WORK TO BE COMPLETED: Gather every line in the rows below that contains the word "height", and list each one in full.

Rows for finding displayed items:
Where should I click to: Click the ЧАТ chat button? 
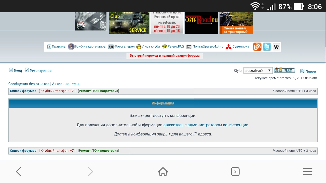click(285, 70)
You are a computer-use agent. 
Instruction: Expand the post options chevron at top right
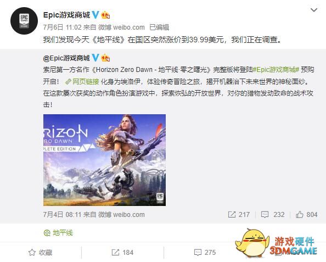click(314, 10)
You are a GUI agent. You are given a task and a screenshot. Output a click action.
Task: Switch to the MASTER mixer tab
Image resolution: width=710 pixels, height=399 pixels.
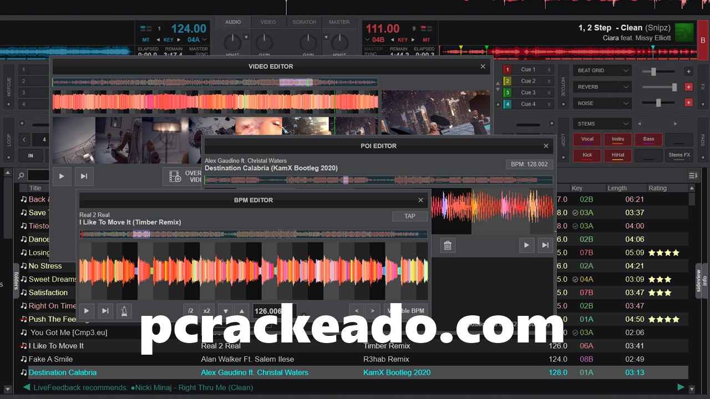(339, 22)
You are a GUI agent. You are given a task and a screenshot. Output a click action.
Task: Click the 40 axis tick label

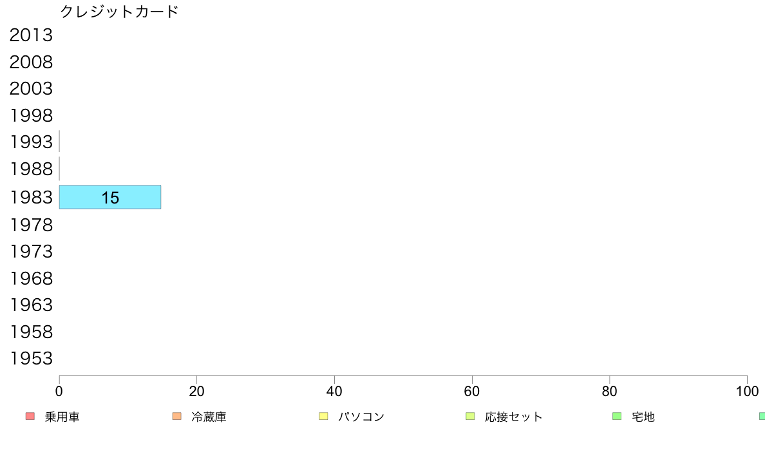334,392
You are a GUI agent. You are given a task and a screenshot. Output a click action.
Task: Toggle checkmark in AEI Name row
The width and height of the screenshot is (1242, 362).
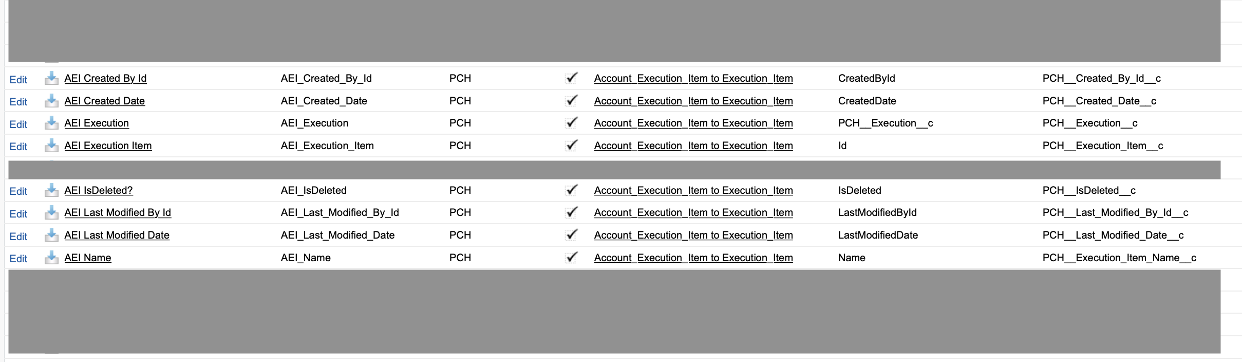pos(572,257)
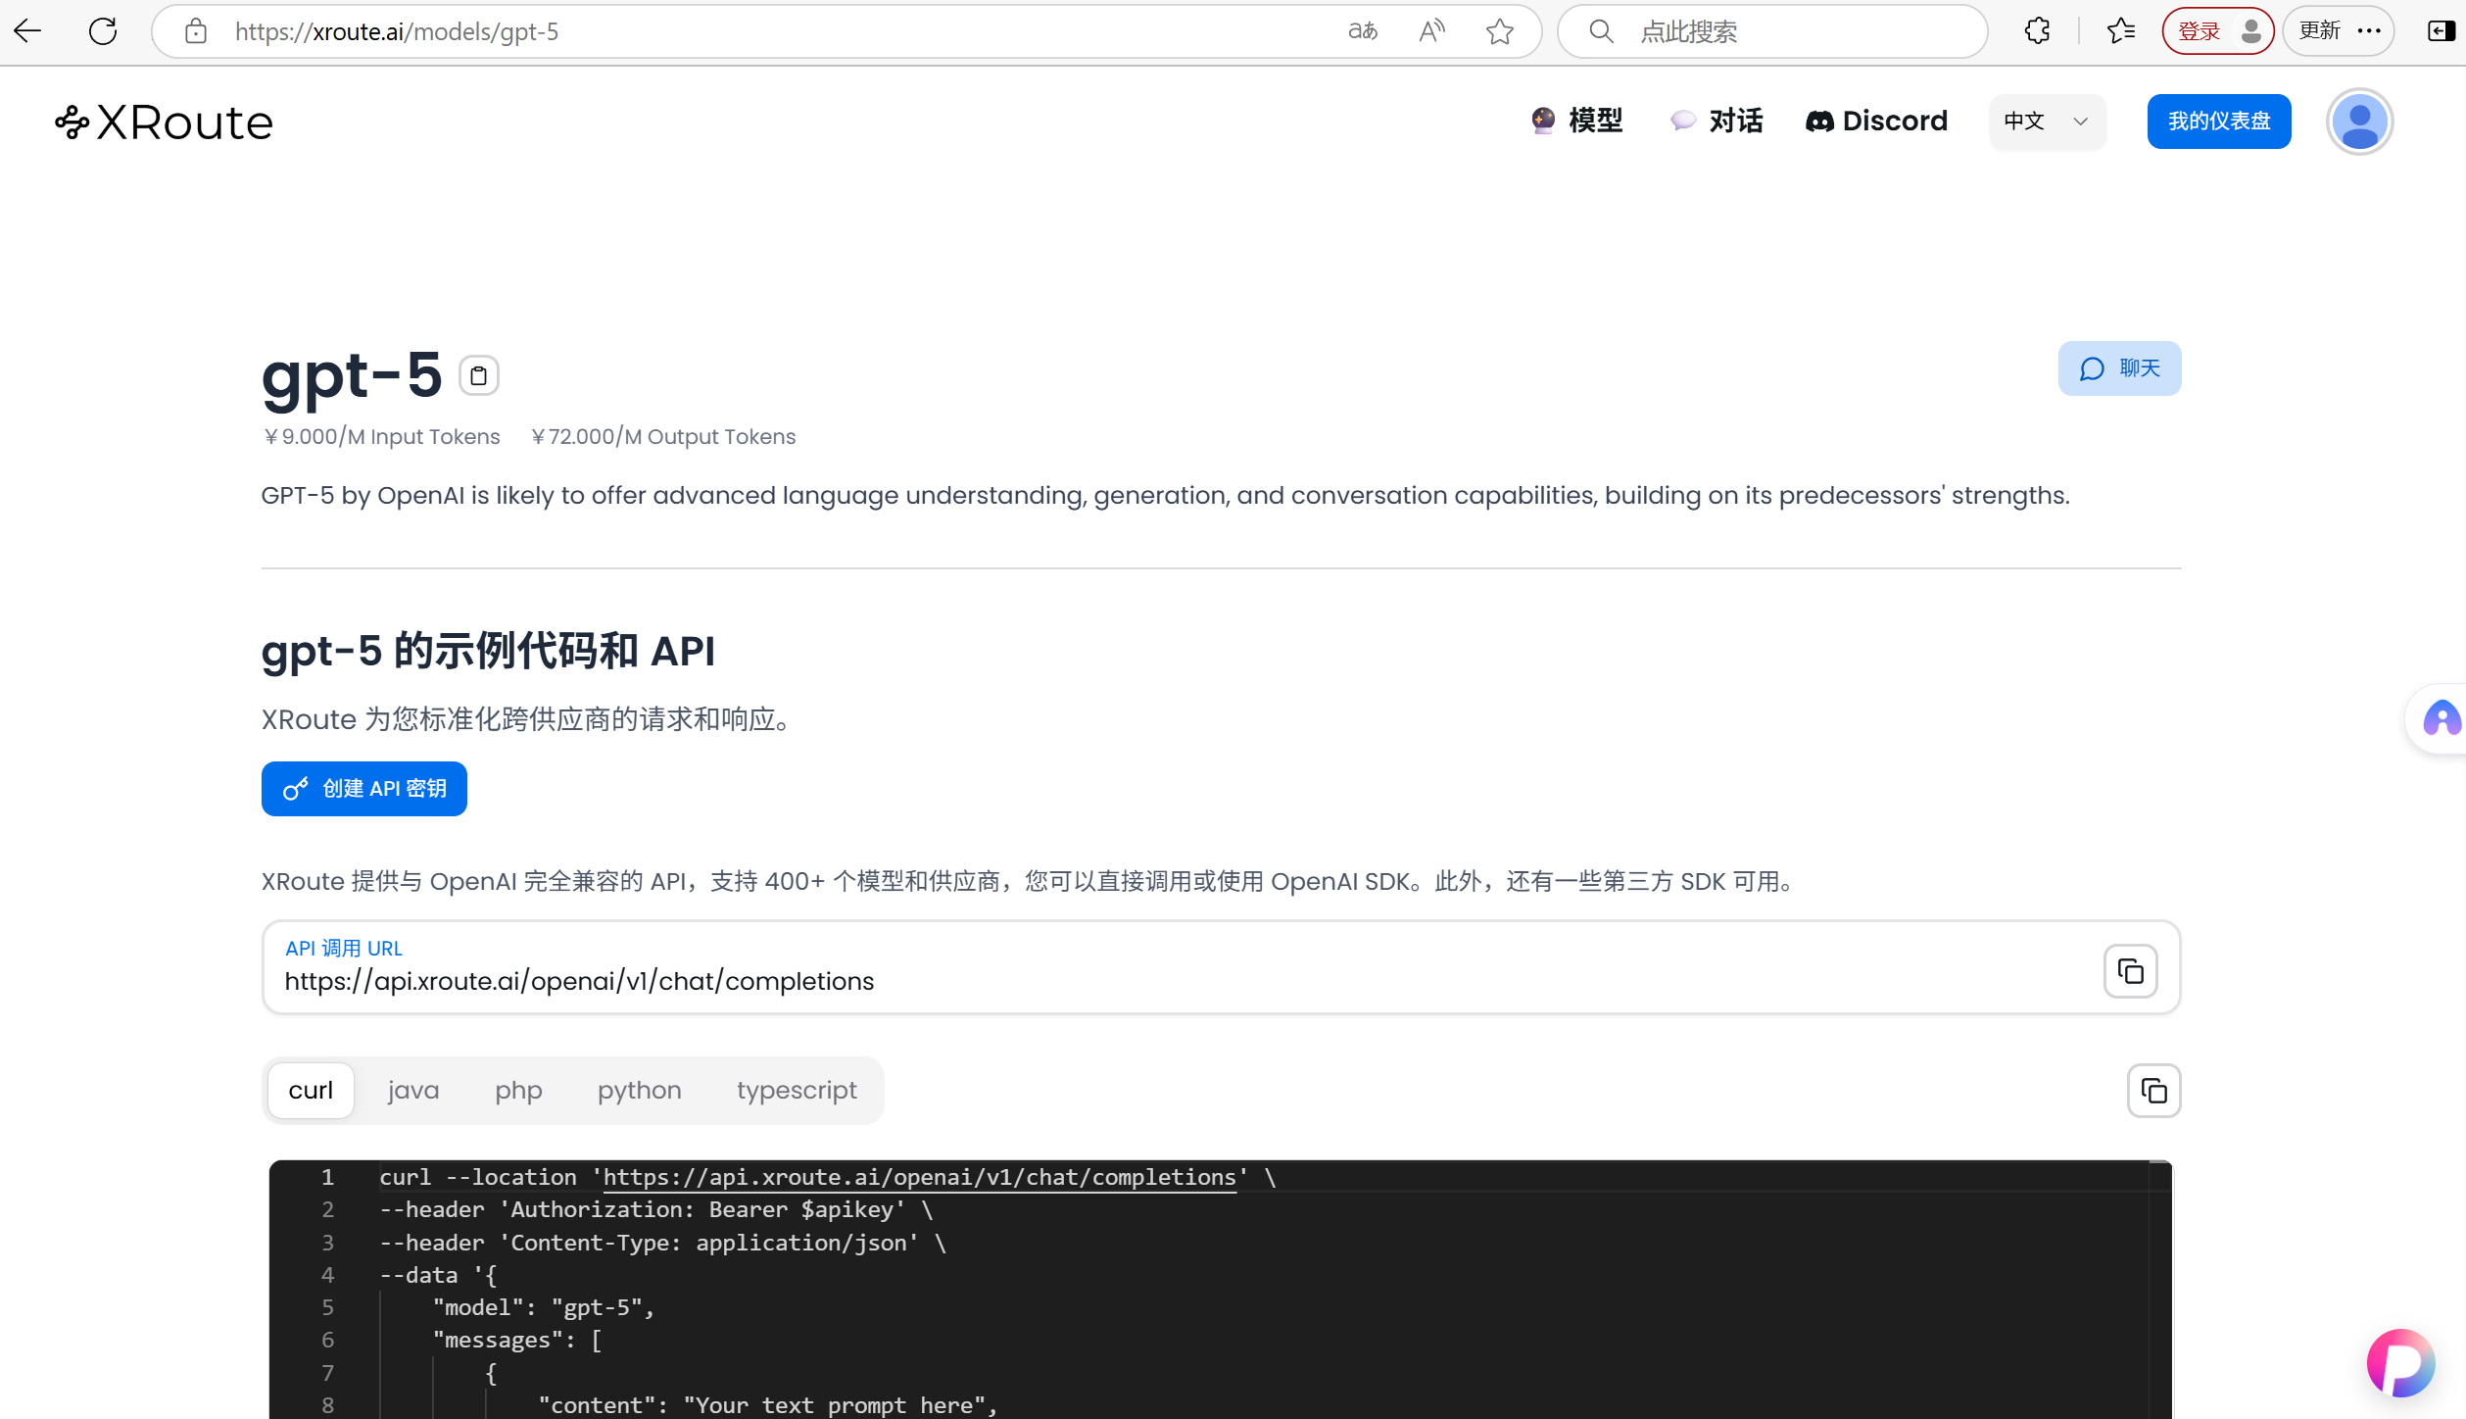Click the 创建 API 密钥 button

click(364, 789)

SOLUTION FOR THIS PROBLEM:
Image resolution: width=710 pixels, height=399 pixels.
The width and height of the screenshot is (1242, 362).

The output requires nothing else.